Older adults are underutilized and have a lot to offer their communities

There is a misperception that older adults are always recipients of care. On the contrary, we found that many older adults well into their 80's and 90's have a lot to offer their. Older adults are great storytellers. The older we get, the more stories we have to tell.  Many older adults have extra time due to retirement.  Older adults are also experts in their cities' history and culture. Many older adults in Pittsburgh who we interviewed had lived in their neighborhoods for 40 years or more.



Pittsburgh Wise Walkabouts: A website that uses walking to connect older adults with their communities

While older adults often lack the motivation to exercise, they do express desire for social engagement, feeling useful, and gaining independence. Pittsburgh Wise Walkabouts is a website that empowers older adults to host walking tours called "walkabouts" for newcomers and tourists to the Pittsburgh area. Walkabout hosts engage in exercise as they lead walking tours. Our solution engages older adults in what they really want to do, which is help others, meet new people, and share their in-depth knowledge of Pittsburgh. Pittsburgh Wise Walkabouts taps into what seniors have to offer their communities: their time, their stories, and their desire to give back.





We examined the opportunities and challenges facing older adults in the U.S. today


  • Classes geared towards seniors that are about using digital devices and the internet are in huge demand
  • Many seniors are incredibly tech-savvy
  • Seniors largely favor tablet devices, but also own smartphones and computers
  • Many seniors favor shopping online and are avid users of Facebook


  • Poverty due to increased healthcare costs and a fixed income.
  • Financial exploitation
  • Loneliness, often due to the death of a spouse
  • Declining health
  • Loss of independence


The market is already saturated with resources related to older adults and fitness

We examined the people and organizations working in this space. We found that there are abundant and effective products and services for older adults, and many are free. Although effective in helping older adults become more fit, many older adults still opt out of using them.




We spoke with older adults and discovered their wants and needs when it comes to exercise

We recruited and interviewed 14 older adults (ages 65+) from the Pittsburgh area. We wanted to understand how those challenges we found in our secondary research affected our interviewees’ engagement in exercise.




We found many problems and brainstormed solutions for each one

We identified several barriers to fitness for older adults and brainstormed possible solutions for each one. We determined that the most value for older adults would be through a solution that tackled the barrier of lack of motivation.




We used Jane and Marty to helped us envision scenarios for our prototype

To present our ideas to users and test our designs, we created two personas, Jane and Marty. 

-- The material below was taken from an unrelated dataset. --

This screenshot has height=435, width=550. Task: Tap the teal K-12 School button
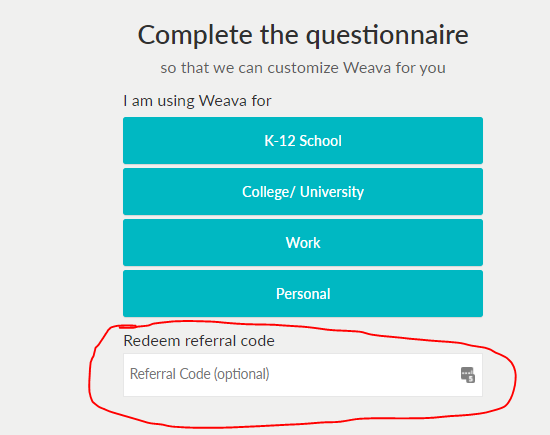(303, 141)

We built a clickable prototype in Moqups to demonstrate the user flow and communicate the idea

We created clickable wireframes for three different use cases: 1. Posting a walkabout, 2. Requesting a walkabout, and 3. Answering a request for a walkabout.

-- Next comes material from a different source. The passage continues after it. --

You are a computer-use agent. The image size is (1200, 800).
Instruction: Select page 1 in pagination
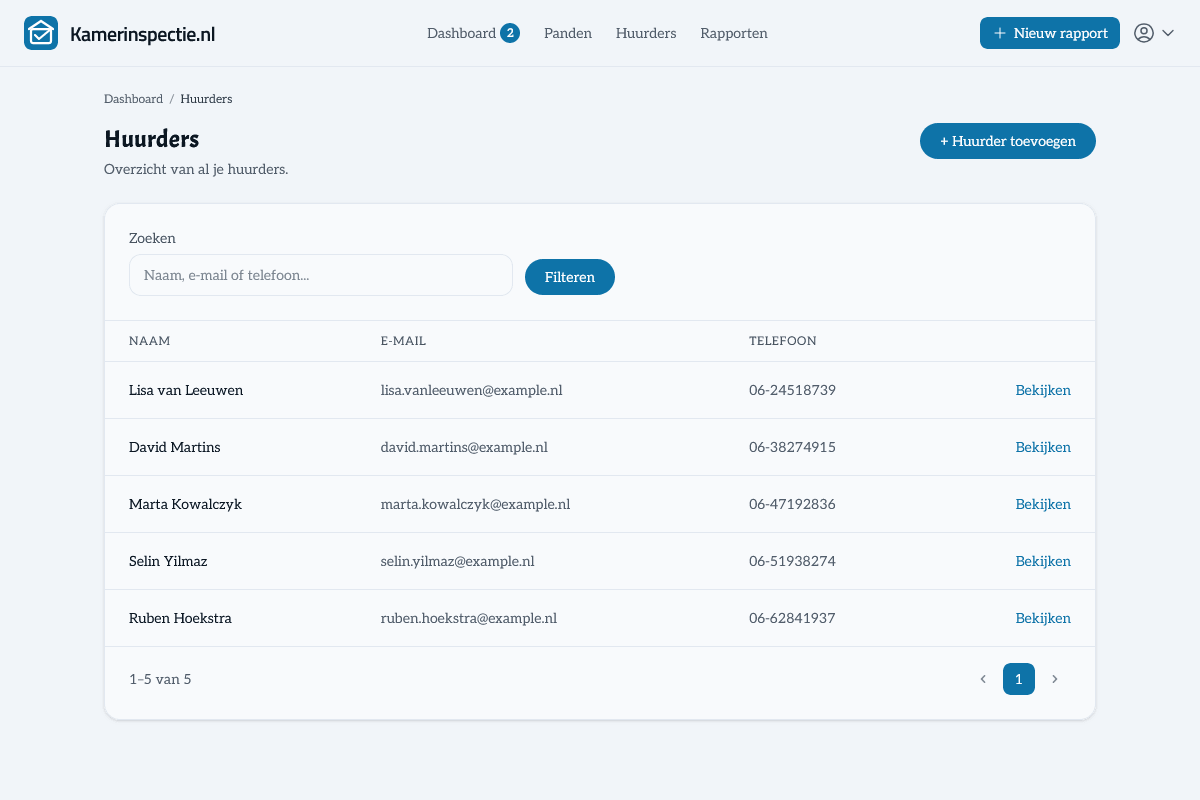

We iterated on the prototype and created a medium-fidelity clickthrough

We designed a user interface following current best practices for designing for older adults. Our final prototype was designed and built in the prototyping software Axure.



Next Steps


Our next steps would be to test both the concept and the prototype on both older and younger adult users. From there we would focus our attention on the user interface in more detail. We would consider the various methods that older and younger users would create posts to the website and how they would communicate with each other in a safe and enjoyable manner.